__Excerpted text__:
Final StretchOrdered learning track

Service Mesh Security, mTLS, Identity, and Authorization

Learn Java Microservices Communication - Part 085

Production-grade service mesh security for Java microservices: mTLS, workload identity, PeerAuthentication, AuthorizationPolicy, request authentication, JWT, identity propagation, zero trust, namespace/service-account design, testing, observability, and policy.

12 min read2213 words
PrevNext
Lesson 8596 lesson track80–96 Final Stretch
#java#microservices#communication#service-mesh+7 more

Part 085 — Service Mesh Security, mTLS, Identity, and Authorization

Service mesh security is often summarized as:

turn on mTLS

That is incomplete.

mTLS is an important foundation.

But production service-to-service security also needs:

  • workload identity,
  • certificate lifecycle,
  • peer authentication policy,
  • request authentication,
  • authorization policy,
  • trusted identity propagation,
  • namespace/service-account design,
  • gateway-to-service trust,
  • egress trust,
  • observability,
  • testing,
  • migration strategy,
  • rollback,
  • ownership.

A service mesh can make service-to-service security more consistent.

It can also create a false sense of security if teams confuse transport authentication with business authorization.

The production rule:

Mesh security can prove which workload called, but application code still decides whether the requested business action is allowed.


1. Security Layering Mental Model

Layer responsibility:

LayerAnswers
mTLSis traffic encrypted and peer authenticated?
workload identitywhich service/workload is calling?
mesh authorizationmay this workload call this route/service?
request authenticationis the end-user/client token valid?
identity propagationwhat trusted identity reaches the app?
application authorizationmay this user/service act on this resource?
auditwho did what, when, and why?

Do not collapse these into one checkbox.


2. mTLS

Mutual TLS provides:

  • encryption in transit,
  • server authentication,
  • client authentication,
  • certificate-based peer identity.

__Given information__:
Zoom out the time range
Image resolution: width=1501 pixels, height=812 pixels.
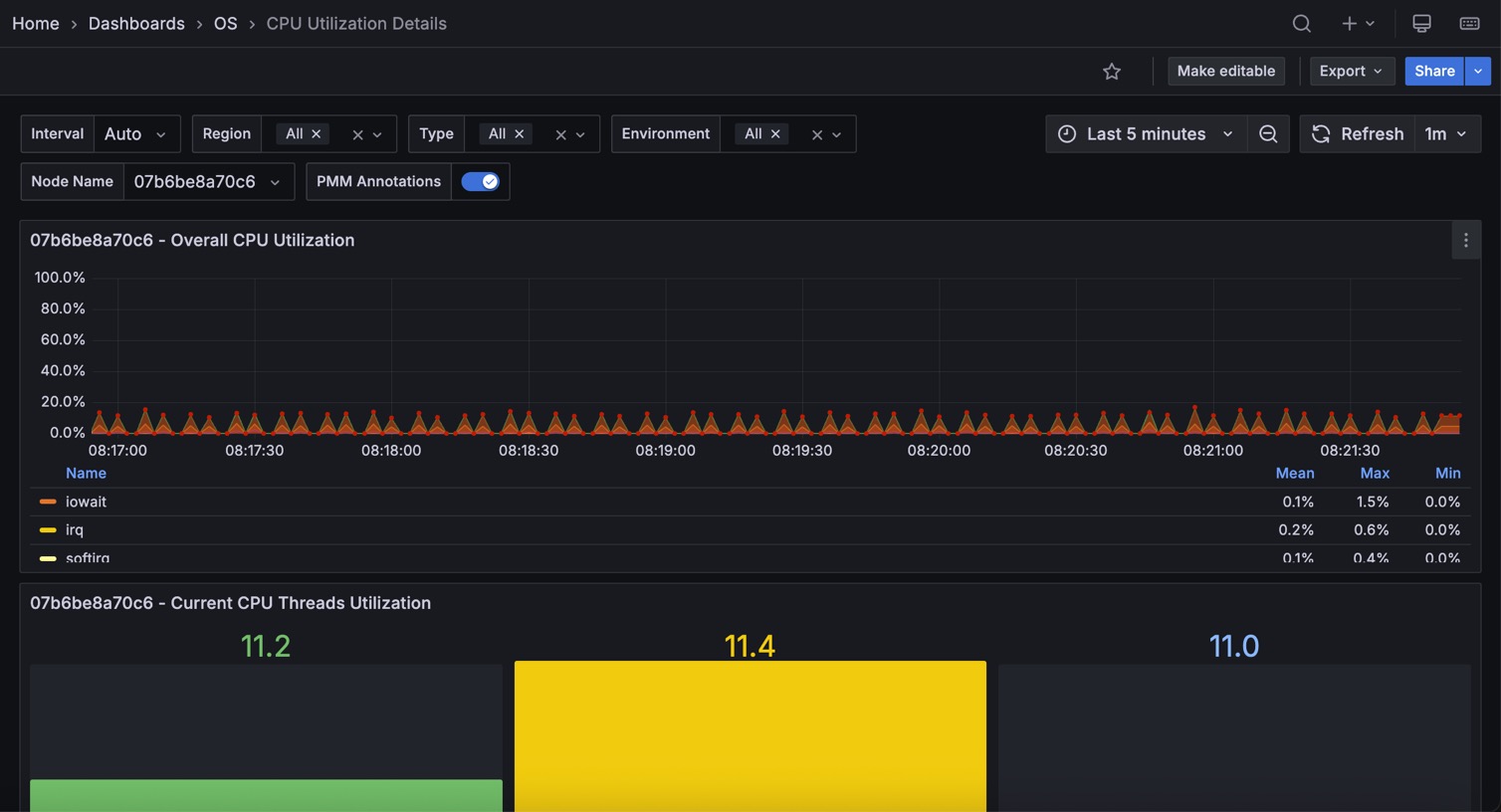pos(1268,133)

__To do__:
a - Retype the passage of the service mesh security lesson starting with "LayerAnswers" and going on through "end-user/client token valid?".
b - Continue the service mesh security lesson from the point where its text ends.
The lines above were taken from a source separate from the service mesh security lesson.

__Answer set__:
a -
LayerAnswers
mTLSis traffic encrypted and peer authenticated?
workload identitywhich service/workload is calling?
mesh authorizationmay this workload call this route/service?
request authenticationis the end-user/client token valid?

b -
In a mesh, proxies often handle mTLS automatically between workloads.

Application code may still use plain HTTP locally:

app -> local proxy -> encrypted mTLS -> remote proxy -> app

This can enable secure transport without changing Java HTTP/gRPC code.

But the app still needs to understand:

  • trusted caller identity,
  • user identity,
  • authorization,
  • deadlines,
  • retries,
  • errors,
  • audit.

mTLS protects the transport.

It does not validate business intent.


3. Workload Identity

Workload identity is usually derived from platform identity.

In Kubernetes meshes, common identity inputs include:

  • namespace,
  • service account,
  • trust domain,
  • workload labels,
  • certificate SAN/SPIFFE-like identity.

Example conceptual identity:

spiffe://cluster.local/ns/case/sa/case-service

This means:

service account case-service in namespace case

Identity must be designed.

Bad:

all services run as default service account

Then authorization cannot distinguish services.

Good:

one service account per deployable service

Then policy can say:

order-service may call case-service
analytics-service may not

4. Namespace and Service Account Design

Recommended baseline:

apiVersion: v1
kind: ServiceAccount
metadata:
  name: case-service
  namespace: case

Deployment:

spec:
  template:
    spec:
      serviceAccountName: case-service

Policy can now reference the workload identity.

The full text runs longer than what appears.